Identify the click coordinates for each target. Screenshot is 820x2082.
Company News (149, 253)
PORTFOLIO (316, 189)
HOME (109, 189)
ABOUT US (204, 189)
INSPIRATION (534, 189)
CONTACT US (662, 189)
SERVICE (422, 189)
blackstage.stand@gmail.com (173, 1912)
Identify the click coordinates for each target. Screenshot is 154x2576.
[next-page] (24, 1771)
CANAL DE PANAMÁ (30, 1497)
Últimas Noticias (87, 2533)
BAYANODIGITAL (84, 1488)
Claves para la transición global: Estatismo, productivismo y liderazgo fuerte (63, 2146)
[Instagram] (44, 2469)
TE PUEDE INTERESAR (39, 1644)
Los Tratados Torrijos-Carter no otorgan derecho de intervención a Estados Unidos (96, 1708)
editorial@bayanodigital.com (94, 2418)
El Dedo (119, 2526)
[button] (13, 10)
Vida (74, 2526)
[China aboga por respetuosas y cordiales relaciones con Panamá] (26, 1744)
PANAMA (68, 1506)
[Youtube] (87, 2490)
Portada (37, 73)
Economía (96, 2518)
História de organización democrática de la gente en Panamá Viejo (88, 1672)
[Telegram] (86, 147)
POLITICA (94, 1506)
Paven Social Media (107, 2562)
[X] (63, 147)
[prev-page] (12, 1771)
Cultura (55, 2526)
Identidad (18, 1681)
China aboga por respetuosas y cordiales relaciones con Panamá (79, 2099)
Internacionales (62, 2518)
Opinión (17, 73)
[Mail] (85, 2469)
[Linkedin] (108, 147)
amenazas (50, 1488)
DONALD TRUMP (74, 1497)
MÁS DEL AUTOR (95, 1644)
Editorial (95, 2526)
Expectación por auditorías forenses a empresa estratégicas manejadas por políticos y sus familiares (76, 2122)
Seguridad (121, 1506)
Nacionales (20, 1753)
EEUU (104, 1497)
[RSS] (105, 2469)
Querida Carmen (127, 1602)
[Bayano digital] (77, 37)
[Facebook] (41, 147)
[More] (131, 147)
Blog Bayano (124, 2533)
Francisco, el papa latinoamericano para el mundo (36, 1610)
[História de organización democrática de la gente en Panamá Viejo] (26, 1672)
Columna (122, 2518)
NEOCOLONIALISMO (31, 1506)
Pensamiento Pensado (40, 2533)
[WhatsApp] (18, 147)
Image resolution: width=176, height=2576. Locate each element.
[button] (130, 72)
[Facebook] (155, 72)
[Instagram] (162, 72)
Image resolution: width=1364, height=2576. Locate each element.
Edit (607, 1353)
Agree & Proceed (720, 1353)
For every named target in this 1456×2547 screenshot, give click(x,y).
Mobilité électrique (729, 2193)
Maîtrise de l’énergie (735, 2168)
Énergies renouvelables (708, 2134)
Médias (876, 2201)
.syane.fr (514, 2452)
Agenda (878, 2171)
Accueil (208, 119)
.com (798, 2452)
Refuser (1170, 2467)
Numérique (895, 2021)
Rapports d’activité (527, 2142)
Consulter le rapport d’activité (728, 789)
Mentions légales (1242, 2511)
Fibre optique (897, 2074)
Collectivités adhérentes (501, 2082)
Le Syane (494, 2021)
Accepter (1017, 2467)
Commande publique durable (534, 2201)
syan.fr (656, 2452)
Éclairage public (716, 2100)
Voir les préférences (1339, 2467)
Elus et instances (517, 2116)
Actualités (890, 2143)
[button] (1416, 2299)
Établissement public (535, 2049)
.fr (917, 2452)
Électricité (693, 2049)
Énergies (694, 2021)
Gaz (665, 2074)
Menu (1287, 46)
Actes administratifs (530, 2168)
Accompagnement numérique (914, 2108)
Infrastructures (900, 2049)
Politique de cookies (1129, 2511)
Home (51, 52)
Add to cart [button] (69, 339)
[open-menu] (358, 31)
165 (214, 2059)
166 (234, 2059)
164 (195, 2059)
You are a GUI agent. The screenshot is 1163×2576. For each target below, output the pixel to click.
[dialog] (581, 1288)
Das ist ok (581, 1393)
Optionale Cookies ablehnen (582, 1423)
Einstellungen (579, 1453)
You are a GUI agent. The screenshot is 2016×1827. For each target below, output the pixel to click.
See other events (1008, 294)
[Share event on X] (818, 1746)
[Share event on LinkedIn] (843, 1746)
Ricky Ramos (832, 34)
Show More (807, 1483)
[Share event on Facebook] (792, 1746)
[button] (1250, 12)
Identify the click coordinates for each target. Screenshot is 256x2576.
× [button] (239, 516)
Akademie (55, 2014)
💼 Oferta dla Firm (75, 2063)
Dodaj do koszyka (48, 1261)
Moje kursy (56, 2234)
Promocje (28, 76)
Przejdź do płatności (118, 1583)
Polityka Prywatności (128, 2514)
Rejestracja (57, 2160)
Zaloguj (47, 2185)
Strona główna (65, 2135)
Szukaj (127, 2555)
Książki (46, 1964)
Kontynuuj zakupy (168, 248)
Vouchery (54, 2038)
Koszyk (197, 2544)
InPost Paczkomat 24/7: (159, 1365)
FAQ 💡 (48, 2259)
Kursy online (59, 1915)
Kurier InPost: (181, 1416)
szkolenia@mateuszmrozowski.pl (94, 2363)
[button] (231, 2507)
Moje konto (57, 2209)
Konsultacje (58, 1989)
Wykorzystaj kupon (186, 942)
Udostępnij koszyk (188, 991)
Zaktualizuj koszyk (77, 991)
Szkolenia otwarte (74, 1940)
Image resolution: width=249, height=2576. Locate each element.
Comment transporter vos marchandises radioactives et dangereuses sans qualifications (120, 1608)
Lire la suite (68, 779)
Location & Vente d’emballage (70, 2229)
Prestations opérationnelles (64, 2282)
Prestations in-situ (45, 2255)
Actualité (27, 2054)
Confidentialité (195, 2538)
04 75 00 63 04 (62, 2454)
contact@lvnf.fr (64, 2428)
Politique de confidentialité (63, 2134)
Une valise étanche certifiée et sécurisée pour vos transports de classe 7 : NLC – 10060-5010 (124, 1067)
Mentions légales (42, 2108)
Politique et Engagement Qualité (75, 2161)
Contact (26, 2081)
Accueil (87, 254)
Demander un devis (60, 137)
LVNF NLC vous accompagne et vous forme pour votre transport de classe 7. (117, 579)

● ● ● ● ● ● ●

→ **WHAT TO DO**
Could you repeat exactly the lines in the listing above from the one with "[RSS] (105, 2469)" down to the one with "Établissement public (535, 2049)"? Include both of those lines.

→ **WORKED SOLUTION**
[RSS] (105, 2469)
Querida Carmen (127, 1602)
[Bayano digital] (77, 37)
[Facebook] (41, 147)
[More] (131, 147)
Blog Bayano (124, 2533)
Francisco, el papa latinoamericano para el mundo (36, 1610)
[História de organización democrática de la gente en Panamá Viejo] (26, 1672)
Columna (122, 2518)
NEOCOLONIALISMO (31, 1506)
Pensamiento Pensado (40, 2533)
[WhatsApp] (18, 147)
Image resolution: width=176, height=2576. Locate each element.
[button] (130, 72)
[Facebook] (155, 72)
[Instagram] (162, 72)
Image resolution: width=1364, height=2576. Locate each element.
Edit (607, 1353)
Agree & Proceed (720, 1353)
For every named target in this 1456×2547 screenshot, give click(x,y).
Mobilité électrique (729, 2193)
Maîtrise de l’énergie (735, 2168)
Énergies renouvelables (708, 2134)
Médias (876, 2201)
.syane.fr (514, 2452)
Agenda (878, 2171)
Accueil (208, 119)
.com (798, 2452)
Refuser (1170, 2467)
Numérique (895, 2021)
Rapports d’activité (527, 2142)
Consulter le rapport d’activité (728, 789)
Mentions légales (1242, 2511)
Fibre optique (897, 2074)
Collectivités adhérentes (501, 2082)
Le Syane (494, 2021)
Accepter (1017, 2467)
Commande publique durable (534, 2201)
syan.fr (656, 2452)
Éclairage public (716, 2100)
Voir les préférences (1339, 2467)
Elus et instances (517, 2116)
Actualités (890, 2143)
[button] (1416, 2299)
Établissement public (535, 2049)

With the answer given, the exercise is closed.